The Field Guide: Art in Boston



560 Harrison Ave., 4th Floor (T: Broadway)

Wed-Sat: 12-5 p.m.


This stalwart cooperative gallery, founded in 1974, shows the work of its members along with the occasional outsider. While some of the members work in sculpture, photography and digital imagery, painting is dominant, representational, abstract expressionist and in-between. I think of art-teacher art and art-student art as the two basic varieties of middling art; much of the art here has the sluggish, hard-earned competence of the art teacher. Bromfield is not to be sniffed at, however; Dale Kaplan's recent exhibition of paintings on Mexican chewing-gum boxes was very enjoyable.

Through Dec. 18: Still Life, 1999 (Lucy Barber, Myrna Beecher, Joseph Byrne and others)


39 Thayer St. (T: Broadway)

Wed-Sun: 12-5 p.m.


First Expressions distinguishes itself from other non-profit galleries by being dedicated solely to student artwork in juried group shows. Drawing mostly on the Museum School, UMass Boston, and the Art Institute of Boston, First Expressions provides Boston's massive art student population with a unique forum for exhibition and sale. While they have not shown work by Harvard students within recent memory, they have done so in the past and VES concentrators are encouraged to give it a shot. This is also a great place for the less than wealthy to play art collector: the pieces exhibited are comparatively dirt-cheap. November's memorable show featured an enjoyable melange of photography, painting and found-object creations on the theme of "Natural Elements," promising good things to come.

**AIM 1:**
For each statement, say yes or no according to the gallery guide, and quote the words that decide it: (a) The cooperative gallery was founded in 1974. (b) First Expressions shows work by professional artists. (c) The cooperative gallery is open Monday through Friday.
**AIM 2:**
Please rewrite the gallery guide's passage from "First Expressions distinguishes" to "things to come.", changing "juried" to "curated".
The listing has no connection to the gallery guide.

**RECORDED INFORMATION:**
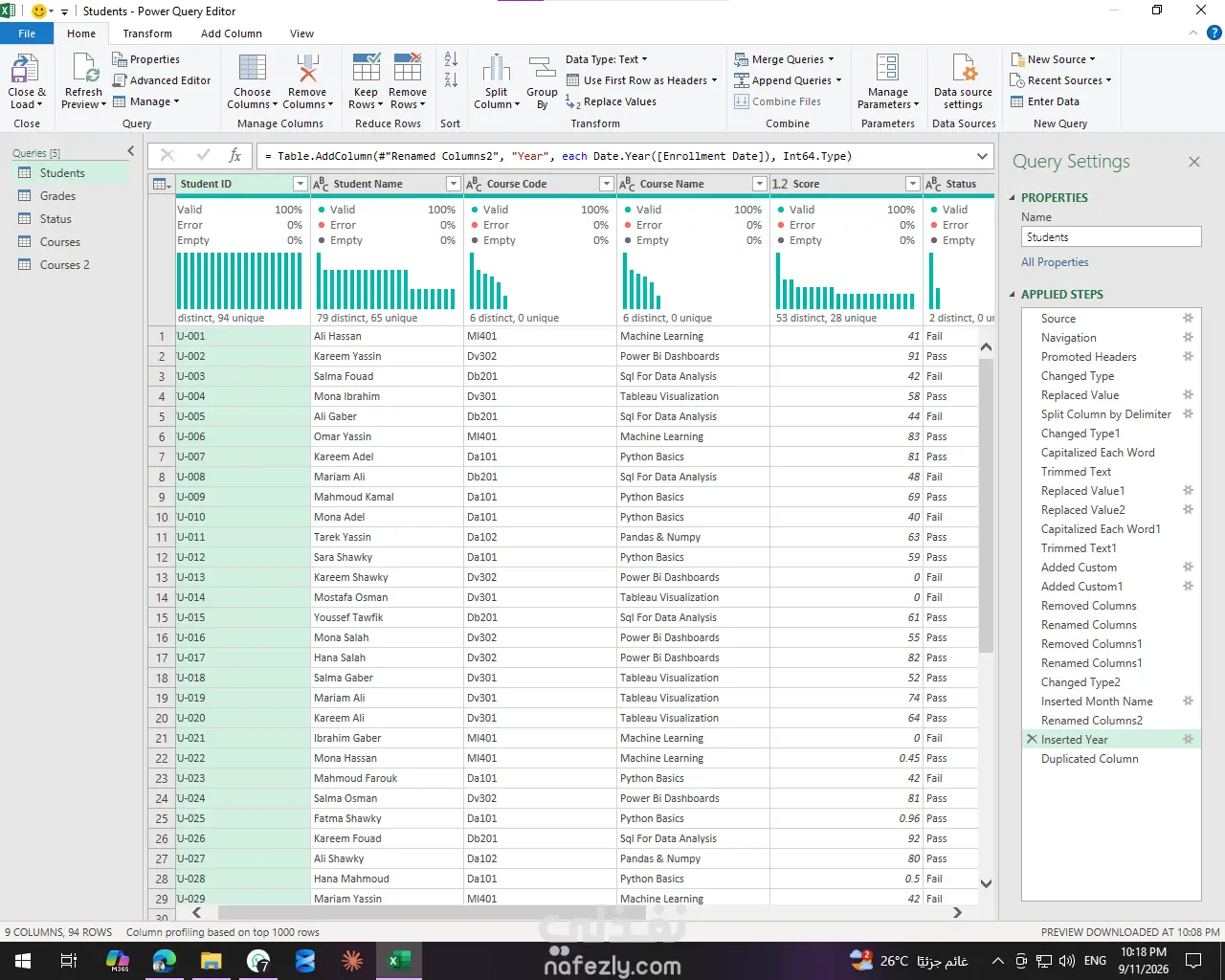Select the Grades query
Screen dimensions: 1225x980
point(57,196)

**EXPECTED OUTPUT 1:**
(a) Yes: "founded in 1974"
(b) No: "dedicated solely to student artwork in juried group shows"
(c) No: "Wed-Sat: 12-5 p.m."

**EXPECTED OUTPUT 2:**
First Expressions distinguishes itself from other non-profit galleries by being dedicated solely to student artwork in curated group shows. Drawing mostly on the Museum School, UMass Boston, and the Art Institute of Boston, First Expressions provides Boston's massive art student population with a unique forum for exhibition and sale. While they have not shown work by Harvard students within recent memory, they have done so in the past and VES concentrators are encouraged to give it a shot. This is also a great place for the less than wealthy to play art collector: the pieces exhibited are comparatively dirt-cheap. November's memorable show featured an enjoyable melange of photography, painting and found-object creations on the theme of "Natural Elements," promising good things to come.